Looking forward, I wish all the best to our successors, led by Larry Turka at Penn. The JCI is a public trust, and it is a great honor and responsibility to edit the journal. These are challenging times for science publishing, as the impact of online publishing and the changing economic models require flexibility and make it impossible to predict the future. Will there still be print journals? How will journals be supported? Will the lack of adequate NIH funding damage the biomedical research community for generations to come by driving away young scientists? Will this reduce the need for scientific journals? All these and many more questions that we cannot conceive of will occupy the next editorial board as it strives, as we have, to identify the very best and most important science to publish in the JCI.
It is a strength of the journal that the editors change every five years. I do not know in what directions the Penn editors will take the journal. Of one thing I am confident, because I know many of them: they will have similar standards for what constitutes a JCI article. At the outset I told my coeditors that the criteria for publishing in the JCI is that after reading a paper one says, “Wow — I didn’t know that!” There are many more good papers submitted to the JCI than we can publish, so there is an element of subjectivity in choosing the ones we do finally publish; as this issue of the JCI goes to press, I see that the Columbia editors have handled over 15,000 research articles, 3,100 revisions, and 400 rebuttals. The tastes will differ when the new editors take over, and that is a good thing, ensuring that a particular perspective cannot dominate the journal for many years. The only advice I have to offer is: Make sure to keep your sense of humor, enjoy yourselves, and never take yourselves too seriously. A former JCI editor told me when I took over that he did a survey showing that 95% of the papers submitted to the JCI ended up being published somewhere. This is reassuring, because it means that when we reject a paper, we are not preventing the dissemination of knowledge but simply influencing the mode of dissemination.

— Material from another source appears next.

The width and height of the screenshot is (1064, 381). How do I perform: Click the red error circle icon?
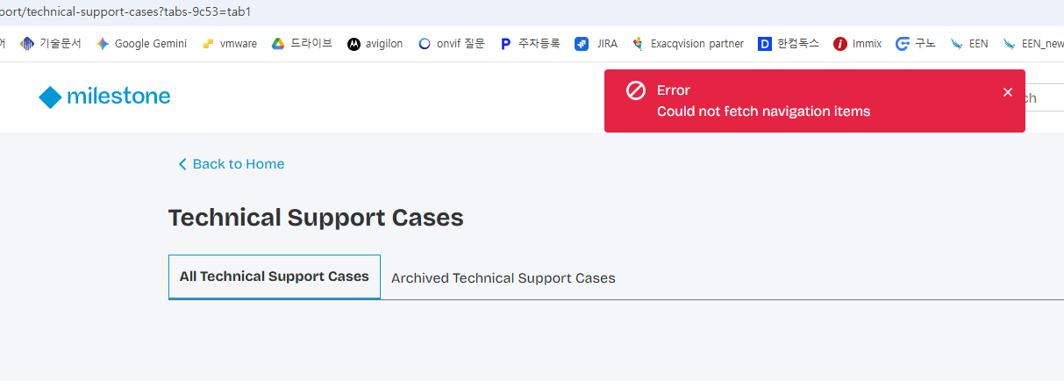(x=636, y=90)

There are two questions that I’ve been asked frequently: (a) How much time does the JCI editorship take; and, more recently, (b) What are you going to do with all the free time you will have when the journal moves to Penn? The answer to the first question is: I don’t know. It is natural for a scientist to read papers, so where does one draw the line between reading a JCI manuscript and the general reading that we all do to stay current in our knowledge? I would estimate that I spend 20% of my time reading papers. These days, most of those are JCI papers. As to the second question, there is never enough time to spend in the laboratory, so I am sure I will not be looking for things to do, and I can’t resist noting that I certainly will have more time to read novels, write poetry, and watch movies, including one of my favorites, The big Lebowski.